> Exercise input

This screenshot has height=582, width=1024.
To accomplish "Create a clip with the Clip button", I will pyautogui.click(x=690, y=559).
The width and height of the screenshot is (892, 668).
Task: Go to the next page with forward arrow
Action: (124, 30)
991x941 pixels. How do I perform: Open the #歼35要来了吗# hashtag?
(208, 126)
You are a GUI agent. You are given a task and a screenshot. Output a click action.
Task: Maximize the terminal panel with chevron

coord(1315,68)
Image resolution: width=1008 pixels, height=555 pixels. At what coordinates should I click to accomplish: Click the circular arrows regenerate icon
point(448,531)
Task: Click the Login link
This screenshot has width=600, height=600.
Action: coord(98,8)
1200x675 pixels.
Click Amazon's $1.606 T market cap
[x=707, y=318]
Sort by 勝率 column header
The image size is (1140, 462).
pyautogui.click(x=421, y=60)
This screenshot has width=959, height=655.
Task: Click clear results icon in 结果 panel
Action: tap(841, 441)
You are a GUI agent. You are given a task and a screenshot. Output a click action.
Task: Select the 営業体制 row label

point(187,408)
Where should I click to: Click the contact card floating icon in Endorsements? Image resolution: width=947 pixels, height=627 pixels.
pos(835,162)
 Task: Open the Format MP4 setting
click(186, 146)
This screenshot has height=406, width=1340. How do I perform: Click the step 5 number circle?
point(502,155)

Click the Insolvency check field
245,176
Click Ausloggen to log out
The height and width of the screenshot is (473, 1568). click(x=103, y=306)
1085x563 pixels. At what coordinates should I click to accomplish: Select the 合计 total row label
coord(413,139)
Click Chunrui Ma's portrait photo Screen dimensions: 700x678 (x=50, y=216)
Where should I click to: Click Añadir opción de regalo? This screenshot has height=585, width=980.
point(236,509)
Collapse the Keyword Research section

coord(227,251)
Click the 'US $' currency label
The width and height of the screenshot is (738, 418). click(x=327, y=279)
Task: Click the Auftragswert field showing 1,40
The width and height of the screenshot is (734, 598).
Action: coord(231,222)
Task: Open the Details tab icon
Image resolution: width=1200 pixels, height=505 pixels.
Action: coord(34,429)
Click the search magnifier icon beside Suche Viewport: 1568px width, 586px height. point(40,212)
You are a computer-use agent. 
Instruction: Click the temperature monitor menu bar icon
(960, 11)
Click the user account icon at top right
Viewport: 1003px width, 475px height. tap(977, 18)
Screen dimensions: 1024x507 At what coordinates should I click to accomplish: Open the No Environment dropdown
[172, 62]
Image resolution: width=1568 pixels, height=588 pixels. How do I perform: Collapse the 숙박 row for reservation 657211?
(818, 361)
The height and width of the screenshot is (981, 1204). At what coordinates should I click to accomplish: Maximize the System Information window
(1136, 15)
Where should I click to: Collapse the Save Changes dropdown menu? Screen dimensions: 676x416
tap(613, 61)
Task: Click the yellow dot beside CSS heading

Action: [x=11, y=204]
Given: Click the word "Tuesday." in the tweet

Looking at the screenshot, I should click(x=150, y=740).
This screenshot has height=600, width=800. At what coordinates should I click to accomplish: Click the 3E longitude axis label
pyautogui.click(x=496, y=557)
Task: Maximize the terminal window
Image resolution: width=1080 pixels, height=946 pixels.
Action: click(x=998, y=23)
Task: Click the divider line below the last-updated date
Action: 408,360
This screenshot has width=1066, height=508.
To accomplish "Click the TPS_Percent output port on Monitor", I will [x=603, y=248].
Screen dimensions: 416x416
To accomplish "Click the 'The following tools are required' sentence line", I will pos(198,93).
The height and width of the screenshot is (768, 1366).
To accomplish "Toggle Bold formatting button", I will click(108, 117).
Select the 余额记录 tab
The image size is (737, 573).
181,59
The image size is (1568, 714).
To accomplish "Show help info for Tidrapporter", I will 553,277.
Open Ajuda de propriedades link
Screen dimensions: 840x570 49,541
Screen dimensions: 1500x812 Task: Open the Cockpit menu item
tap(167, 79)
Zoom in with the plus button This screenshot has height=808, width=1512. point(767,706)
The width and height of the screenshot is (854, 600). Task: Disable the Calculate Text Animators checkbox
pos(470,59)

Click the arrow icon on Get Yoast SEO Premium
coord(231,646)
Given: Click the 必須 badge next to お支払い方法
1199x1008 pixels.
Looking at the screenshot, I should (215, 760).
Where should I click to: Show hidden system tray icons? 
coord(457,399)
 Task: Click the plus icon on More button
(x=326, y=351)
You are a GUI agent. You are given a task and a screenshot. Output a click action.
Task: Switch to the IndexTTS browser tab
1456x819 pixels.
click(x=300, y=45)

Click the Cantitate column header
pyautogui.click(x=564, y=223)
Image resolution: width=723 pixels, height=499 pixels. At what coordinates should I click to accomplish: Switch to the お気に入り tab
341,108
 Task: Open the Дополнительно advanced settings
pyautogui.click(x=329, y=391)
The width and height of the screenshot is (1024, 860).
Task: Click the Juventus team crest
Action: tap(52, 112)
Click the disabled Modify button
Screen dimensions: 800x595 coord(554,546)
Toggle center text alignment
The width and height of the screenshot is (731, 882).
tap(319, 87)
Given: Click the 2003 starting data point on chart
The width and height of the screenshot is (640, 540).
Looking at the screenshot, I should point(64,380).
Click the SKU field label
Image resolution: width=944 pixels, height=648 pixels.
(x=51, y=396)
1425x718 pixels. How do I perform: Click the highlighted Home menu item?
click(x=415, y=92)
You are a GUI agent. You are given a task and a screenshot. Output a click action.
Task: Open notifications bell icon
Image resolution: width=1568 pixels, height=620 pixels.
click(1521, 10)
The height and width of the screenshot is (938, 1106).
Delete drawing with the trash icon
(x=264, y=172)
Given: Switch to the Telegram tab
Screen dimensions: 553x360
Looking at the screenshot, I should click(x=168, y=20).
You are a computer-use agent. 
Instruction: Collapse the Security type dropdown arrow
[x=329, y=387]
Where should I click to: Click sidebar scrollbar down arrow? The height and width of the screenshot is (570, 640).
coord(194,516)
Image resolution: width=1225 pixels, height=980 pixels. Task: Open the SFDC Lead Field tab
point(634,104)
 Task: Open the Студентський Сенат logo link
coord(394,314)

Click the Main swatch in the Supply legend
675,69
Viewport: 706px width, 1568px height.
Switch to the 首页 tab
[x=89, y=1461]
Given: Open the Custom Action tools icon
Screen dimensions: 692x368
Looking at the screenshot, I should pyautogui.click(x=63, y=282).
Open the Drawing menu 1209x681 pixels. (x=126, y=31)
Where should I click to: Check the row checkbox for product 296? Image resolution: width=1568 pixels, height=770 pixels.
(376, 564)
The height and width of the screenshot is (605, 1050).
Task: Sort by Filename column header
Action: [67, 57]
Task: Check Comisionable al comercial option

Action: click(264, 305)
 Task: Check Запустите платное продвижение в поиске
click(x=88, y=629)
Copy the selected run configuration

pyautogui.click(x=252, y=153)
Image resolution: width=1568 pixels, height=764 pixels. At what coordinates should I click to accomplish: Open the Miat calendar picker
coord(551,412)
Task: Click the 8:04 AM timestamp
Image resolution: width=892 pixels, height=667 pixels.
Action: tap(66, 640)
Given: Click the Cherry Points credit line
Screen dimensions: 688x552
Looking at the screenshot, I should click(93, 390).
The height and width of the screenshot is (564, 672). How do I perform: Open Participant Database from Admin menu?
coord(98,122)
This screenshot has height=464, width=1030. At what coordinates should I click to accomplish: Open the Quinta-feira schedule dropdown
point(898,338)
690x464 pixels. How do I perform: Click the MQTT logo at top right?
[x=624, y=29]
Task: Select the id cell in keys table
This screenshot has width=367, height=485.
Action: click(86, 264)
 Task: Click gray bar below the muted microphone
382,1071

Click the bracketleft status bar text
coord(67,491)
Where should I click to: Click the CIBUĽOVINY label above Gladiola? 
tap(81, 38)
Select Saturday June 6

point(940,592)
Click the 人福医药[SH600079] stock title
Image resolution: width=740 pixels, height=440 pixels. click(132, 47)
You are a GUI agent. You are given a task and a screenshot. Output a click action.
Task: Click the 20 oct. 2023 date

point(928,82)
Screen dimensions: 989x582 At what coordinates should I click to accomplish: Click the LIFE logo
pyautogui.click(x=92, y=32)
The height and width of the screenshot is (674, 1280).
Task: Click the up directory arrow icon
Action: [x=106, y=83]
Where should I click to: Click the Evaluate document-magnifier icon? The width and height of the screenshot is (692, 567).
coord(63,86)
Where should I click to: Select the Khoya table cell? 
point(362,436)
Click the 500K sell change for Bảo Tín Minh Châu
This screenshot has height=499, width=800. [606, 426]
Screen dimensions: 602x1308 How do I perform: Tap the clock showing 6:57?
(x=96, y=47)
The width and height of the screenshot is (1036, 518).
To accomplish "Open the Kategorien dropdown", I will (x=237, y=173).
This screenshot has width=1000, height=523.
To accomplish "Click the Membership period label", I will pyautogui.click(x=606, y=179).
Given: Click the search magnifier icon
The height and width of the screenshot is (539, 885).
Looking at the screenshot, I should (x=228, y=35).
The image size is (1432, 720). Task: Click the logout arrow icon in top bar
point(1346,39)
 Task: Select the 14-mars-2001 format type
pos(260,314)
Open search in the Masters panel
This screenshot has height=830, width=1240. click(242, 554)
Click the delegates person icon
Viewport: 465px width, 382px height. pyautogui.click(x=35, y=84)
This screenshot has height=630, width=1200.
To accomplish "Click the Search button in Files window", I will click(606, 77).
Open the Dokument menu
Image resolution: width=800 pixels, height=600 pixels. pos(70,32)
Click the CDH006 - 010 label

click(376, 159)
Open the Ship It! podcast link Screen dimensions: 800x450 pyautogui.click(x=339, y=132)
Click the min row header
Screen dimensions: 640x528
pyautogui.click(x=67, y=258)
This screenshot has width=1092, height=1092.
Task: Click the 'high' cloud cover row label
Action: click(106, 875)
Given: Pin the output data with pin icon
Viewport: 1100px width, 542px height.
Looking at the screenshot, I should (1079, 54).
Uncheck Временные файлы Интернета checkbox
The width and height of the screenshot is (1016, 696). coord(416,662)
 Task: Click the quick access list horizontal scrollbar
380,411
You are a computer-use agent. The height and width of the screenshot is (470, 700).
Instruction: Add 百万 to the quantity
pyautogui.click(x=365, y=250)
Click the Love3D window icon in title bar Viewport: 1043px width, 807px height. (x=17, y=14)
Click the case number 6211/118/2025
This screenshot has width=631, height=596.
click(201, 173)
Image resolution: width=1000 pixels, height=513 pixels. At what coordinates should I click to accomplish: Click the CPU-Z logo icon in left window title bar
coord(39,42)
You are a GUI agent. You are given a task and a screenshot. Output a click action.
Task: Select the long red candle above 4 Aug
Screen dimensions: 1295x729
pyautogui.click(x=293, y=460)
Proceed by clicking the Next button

> What to work on
Once you have checked every line of the material above, return the ones that hold the string "tools".

> Worked solution
To accomplish "Click the 'The following tools are required' sentence line", I will pos(198,93).
Given: Open the Custom Action tools icon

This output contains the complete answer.